Zeldin responded to Nora, who said she is a nurse at Stony Brook University Hospital, by saying in a discussion he was involved in with several generals discussing the future of foreign diplomacy, he relayed to them that opioid addiction is nearing the level of a national security threat. The congressman touted previously passed legislation, specifically the Comprehensive Addiction and Recovery Act of 2016, an $8.3 billion plan to fight drug addiction in the United States, with a significant amount of funding for prevention and treatment, and added that the bill needed repeated funding annually.

He mentioned a need to improve the quality of treatment facilities or sober homes, as well as legislation that would help to prevent the practice of “doctor shopping,” or seeking prescriptions for pain medications to feed opioid addiction. However, he fairly quickly pivoted to border security.

“When we talk about border security or people entering our country, what often gets lost in that is this is also illegal substances as well,” he said.

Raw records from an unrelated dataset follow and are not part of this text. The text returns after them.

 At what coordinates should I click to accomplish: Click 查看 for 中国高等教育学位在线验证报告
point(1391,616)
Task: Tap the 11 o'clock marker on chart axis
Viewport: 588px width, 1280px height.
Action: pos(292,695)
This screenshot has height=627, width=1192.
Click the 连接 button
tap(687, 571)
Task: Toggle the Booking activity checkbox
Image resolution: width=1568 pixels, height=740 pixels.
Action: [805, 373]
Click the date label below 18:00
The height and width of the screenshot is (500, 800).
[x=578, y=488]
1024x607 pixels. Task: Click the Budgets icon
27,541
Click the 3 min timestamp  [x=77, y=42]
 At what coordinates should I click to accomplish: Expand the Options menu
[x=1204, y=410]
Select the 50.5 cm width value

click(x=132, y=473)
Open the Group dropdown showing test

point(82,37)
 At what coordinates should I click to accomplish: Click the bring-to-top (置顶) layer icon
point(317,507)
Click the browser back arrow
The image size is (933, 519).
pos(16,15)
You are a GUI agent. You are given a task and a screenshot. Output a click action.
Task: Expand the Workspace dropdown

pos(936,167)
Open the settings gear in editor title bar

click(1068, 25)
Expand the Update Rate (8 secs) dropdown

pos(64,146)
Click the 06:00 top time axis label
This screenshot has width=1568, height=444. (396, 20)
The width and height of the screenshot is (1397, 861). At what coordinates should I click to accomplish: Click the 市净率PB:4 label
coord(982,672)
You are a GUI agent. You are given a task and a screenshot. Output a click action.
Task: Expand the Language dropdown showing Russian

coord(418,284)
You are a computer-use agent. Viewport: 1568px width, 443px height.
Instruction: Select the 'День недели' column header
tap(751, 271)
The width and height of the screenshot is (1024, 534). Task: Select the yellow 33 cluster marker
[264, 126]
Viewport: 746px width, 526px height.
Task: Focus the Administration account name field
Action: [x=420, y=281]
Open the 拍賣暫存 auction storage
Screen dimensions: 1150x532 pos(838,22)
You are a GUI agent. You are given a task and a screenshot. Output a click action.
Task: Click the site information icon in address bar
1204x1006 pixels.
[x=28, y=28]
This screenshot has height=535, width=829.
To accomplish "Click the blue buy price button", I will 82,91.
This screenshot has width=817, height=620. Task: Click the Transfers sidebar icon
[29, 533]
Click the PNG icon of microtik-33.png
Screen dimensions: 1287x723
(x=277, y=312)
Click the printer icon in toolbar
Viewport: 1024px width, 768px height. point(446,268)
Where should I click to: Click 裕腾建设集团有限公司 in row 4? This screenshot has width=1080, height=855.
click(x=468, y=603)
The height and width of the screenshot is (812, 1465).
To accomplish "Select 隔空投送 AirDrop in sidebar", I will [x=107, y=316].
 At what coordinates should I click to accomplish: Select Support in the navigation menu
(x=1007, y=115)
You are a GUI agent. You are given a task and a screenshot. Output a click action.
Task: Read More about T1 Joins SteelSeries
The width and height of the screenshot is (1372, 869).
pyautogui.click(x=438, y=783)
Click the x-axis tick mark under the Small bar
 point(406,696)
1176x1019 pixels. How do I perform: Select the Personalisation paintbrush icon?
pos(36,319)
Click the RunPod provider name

Frank: “Nationally there needs to be some support of President Trump in stopping illegal immigration, and what I was concerned about locally is my understanding is that there are many areas on Long Island that support sanctuary status — it’s a blatant disregard for federal law and something needs to be done about this.”

“I’m with you,” Zeldin said. He went on to name a number of examples of illegal immigrants committing violent crimes in cities around the United States as evidence the practice of protecting illegal immigrants from federal prosecution simply for that reason needing to be ended. “The sanctuary city policies we see across the country are so wrong. The federal government is responsible for creating immigration law in this country, and where you have local politicians pandering for votes and refusing to assist … you’re putting our law enforcement officers at risk. I have colleagues that celebrate illegal immigration.”

The full recording of the town hall can be heard on Zeldin’s website, www.zeldin.house.gov.